• [WORK TO BE COMPLETED]:
In the entries that follow, the first line to write out is the one containing "خدمات تركيب طارد (538, 81)", and the last is the one containing "[Instagram] (468, 1356)". Reproduce that stretch exactly, with nothing before or after it.

• [DATA LISTING]:

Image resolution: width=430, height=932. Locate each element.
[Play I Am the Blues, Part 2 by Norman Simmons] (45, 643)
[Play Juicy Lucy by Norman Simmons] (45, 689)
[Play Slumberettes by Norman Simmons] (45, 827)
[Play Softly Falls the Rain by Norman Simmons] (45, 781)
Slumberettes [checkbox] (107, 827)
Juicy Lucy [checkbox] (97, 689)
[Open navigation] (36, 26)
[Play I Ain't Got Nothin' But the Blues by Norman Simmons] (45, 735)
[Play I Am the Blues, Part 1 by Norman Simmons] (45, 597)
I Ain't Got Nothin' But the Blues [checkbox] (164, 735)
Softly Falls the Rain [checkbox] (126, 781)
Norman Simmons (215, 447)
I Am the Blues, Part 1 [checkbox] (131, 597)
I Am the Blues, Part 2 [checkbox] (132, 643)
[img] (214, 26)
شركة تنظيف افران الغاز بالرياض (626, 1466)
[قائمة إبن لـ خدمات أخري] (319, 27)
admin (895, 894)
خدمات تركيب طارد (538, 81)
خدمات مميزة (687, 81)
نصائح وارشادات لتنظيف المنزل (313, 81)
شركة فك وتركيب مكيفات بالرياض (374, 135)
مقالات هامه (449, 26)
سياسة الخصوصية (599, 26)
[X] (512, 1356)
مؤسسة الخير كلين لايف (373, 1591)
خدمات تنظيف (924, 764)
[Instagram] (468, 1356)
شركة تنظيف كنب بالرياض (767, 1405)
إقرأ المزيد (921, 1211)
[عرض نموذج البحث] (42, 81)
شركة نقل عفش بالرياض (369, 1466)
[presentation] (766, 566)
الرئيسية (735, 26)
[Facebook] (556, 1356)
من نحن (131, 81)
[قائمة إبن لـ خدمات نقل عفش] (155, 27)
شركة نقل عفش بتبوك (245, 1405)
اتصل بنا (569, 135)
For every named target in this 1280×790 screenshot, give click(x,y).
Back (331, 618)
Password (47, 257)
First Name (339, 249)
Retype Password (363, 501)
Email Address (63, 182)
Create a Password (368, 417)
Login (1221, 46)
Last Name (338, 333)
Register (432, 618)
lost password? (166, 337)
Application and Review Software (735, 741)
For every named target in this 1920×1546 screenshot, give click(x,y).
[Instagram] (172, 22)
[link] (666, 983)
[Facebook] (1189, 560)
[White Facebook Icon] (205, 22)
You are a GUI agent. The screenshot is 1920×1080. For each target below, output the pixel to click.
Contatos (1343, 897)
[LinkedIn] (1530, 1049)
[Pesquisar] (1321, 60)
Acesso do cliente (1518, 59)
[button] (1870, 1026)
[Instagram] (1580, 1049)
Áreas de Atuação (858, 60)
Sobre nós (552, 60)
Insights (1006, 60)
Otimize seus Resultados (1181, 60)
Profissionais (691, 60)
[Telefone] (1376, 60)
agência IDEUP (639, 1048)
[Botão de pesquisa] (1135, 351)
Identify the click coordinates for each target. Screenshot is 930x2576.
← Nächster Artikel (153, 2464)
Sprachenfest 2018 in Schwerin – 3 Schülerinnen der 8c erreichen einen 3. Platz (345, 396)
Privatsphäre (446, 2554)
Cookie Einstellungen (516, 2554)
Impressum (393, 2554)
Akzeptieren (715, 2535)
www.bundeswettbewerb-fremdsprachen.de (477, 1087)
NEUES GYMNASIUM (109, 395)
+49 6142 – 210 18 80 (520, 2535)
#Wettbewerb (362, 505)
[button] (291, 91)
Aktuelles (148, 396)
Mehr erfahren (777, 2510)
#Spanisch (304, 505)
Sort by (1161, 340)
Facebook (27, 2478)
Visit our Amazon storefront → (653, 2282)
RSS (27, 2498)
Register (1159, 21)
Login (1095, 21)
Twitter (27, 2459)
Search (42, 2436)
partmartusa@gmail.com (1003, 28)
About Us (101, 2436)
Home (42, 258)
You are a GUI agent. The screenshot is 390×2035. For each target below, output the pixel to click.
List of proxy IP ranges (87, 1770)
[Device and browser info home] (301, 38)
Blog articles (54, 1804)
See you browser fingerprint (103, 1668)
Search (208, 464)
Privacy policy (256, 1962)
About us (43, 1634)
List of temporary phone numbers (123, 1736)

• [ANSWER BOX]:
خدمات تركيب طارد (538, 81)
خدمات مميزة (687, 81)
نصائح وارشادات لتنظيف المنزل (313, 81)
شركة فك وتركيب مكيفات بالرياض (374, 135)
مقالات هامه (449, 26)
سياسة الخصوصية (599, 26)
[X] (512, 1356)
مؤسسة الخير كلين لايف (373, 1591)
خدمات تنظيف (924, 764)
[Instagram] (468, 1356)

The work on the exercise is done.